Comprendre la Chine : la Chine va-t-elle tout dominer ?
le Quotidien du Peuple en ligne 08.01.2026 09h51
La formulation scientifique et la mise en œuvre continue de plans quinquennaux constituent un moyen clé par lequel le Parti communiste chinois gouverne le pays et une fenêtre importante permettant à la communauté internationale de mieux comprendre la voie de la modernisation de la Chine.
Le Quotidien du Peuple en ligne a lancé « Comprendre la Chine », un nouveau programme axé sur le 15e Plan quinquennal (2026-2030). La série examine la planification du développement, les opportunités et l'approche de gouvernance de la Chine, dans le but de clarifier les idées fausses et d'améliorer la compréhension et la reconnaissance mutuelles.
Cet épisode de « Comprendre la Chine » présente un dialogue entre Ji Deqiang, professeur et directeur du Centre national d'études sur l'innovation en communication de l'Université de communication de Chine, et Martin Lockett, professeur de gestion stratégique à l'Ecole de commerce de Chine de l'Université de Nottingham. Leur discussion explore la manière dont l'autonomie scientifique et technologique de la Chine influencera sa croissance économique et son innovation mondiale.
La Chine va-t-elle tout dominer ? Répondant aux préoccupations extérieures concernant les progrès technologiques de la Chine, Martin Lockett a noté que ces questions découlent, d'une certaine manière, du succès de la Chine dans le secteur manufacturier et dans d'autres secteurs. Il a souligné que la théorie de la « menace chinoise » était exagérée, ajoutant qu'elle reposait soit sur des idées dépassées, soit sur une mauvaise communication.
Selon le professeur Lockett, les efforts de la Chine visant à renforcer son autonomie scientifique et technologique de haut niveau représentent une réponse à la fois réactive et proactive. Il applique le concept d'« ambidextrie » issu de la recherche en commerce international pour donner cette interprétation : « Ce que signifie une bonne autonomie (en sciences et technologie), c'est, d'une part, avoir la capacité d'avoir des produits, des services clés, etc., d'être capable de fonctionner sans avoir à dépendre absolument d'un seul endroit ou d'un petit nombre d'endroits, mais également de penser que si nous voulons avoir une économie mondiale vraiment productive, nous aurons une coopération productive. Le défi est de faire les deux en même temps ».

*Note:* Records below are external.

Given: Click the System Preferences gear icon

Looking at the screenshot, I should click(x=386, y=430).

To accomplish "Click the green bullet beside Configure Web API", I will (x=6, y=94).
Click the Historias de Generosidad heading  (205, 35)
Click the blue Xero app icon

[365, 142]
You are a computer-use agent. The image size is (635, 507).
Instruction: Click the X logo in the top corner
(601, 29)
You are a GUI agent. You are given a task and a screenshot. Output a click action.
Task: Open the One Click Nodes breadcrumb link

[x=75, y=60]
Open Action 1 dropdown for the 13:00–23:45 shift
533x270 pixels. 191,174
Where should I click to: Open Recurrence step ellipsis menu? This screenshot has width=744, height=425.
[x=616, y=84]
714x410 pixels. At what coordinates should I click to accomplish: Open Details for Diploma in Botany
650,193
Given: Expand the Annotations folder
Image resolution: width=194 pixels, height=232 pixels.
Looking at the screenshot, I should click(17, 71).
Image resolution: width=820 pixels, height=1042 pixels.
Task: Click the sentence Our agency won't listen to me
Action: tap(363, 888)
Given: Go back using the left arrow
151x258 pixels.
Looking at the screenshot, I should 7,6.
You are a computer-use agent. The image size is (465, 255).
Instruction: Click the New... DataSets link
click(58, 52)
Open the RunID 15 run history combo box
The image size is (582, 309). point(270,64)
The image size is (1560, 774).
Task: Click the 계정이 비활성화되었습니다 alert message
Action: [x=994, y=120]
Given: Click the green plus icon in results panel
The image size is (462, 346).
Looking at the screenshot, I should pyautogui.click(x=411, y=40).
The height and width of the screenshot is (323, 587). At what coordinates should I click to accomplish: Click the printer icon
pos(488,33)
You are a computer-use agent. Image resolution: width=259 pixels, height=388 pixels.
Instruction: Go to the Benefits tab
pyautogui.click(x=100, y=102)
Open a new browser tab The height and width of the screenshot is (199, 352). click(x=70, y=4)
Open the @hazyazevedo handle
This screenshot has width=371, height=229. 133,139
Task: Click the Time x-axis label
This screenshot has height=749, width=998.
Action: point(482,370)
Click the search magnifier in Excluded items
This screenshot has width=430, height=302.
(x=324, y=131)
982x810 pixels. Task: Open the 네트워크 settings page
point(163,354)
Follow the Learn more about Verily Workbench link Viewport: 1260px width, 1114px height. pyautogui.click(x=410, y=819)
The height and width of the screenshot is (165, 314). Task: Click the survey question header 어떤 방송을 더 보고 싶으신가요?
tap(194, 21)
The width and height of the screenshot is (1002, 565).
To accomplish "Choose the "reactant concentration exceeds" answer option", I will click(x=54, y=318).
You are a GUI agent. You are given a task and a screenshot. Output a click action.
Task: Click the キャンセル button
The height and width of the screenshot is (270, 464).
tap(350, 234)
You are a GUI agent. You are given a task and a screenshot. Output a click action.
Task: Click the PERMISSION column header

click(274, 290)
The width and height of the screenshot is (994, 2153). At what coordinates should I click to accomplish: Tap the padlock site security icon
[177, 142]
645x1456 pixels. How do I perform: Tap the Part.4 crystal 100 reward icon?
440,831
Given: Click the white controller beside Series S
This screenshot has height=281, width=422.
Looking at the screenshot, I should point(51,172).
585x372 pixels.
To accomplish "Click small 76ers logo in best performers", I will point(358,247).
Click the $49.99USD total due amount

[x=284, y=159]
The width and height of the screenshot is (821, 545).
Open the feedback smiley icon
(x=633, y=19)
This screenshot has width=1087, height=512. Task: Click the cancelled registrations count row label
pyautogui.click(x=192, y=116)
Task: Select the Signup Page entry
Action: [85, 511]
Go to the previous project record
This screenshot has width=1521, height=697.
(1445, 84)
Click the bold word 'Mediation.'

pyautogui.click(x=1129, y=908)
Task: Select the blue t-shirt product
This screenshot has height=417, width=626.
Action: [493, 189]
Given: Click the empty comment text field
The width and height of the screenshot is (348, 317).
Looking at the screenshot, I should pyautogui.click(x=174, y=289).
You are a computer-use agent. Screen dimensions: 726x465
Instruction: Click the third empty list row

Selon Ji Deqiang, la Chine n'a aucune ambition de tout dominer. « La Chine a ce genre de sens des responsabilités », a-t-il affirmé, notant que cette responsabilité se reflète non seulement dans le développement d'une économie numérique soutenue par les technologies de pointe, mais également dans le soutien aux pays en développement pour développer leur propre économie numérique et partager les avantages du marché. Pour un grand pays comme la Chine, a-t-il souligné, il est nécessaire de maintenir des capacités clés dans les technologies de base afin de développer une puissance technique pour la sécurité et d'atténuer les risques industriels, mais l'autonomie scientifique et technologique n'est pas synonyme de fermeture.
« Pour la plupart des questions de marché, je pense que la Chine souhaite vraiment poursuivre la collaboration internationale», a ajouté Ji Deqiang, notant que la volonté de la Chine d'accélérer l'autonomie scientifique et technologique de haut niveau est à la fois une conséquence de l'histoire et le fondement d'une coopération multilatérale de meilleure qualité.
Les deux invités ont souligné une série d'exemples concrets : du projet d'énergie éolienne de De Aar en Afrique du Sud, qui contribue à atténuer les pénuries d'électricité locales, au système de navigation par satellite BeiDou partagé avec le monde ; de la coopération internationale sur la station spatiale chinoise à la collaboration entre la Chine et d'autres pays dans le secteur des véhicules intelligents, tous démontrent clairement que le développement scientifique et technologique de la Chine met l'accent sur l'autonomie tout en restant fermement orienté vers l'ouverture et la coopération internationale.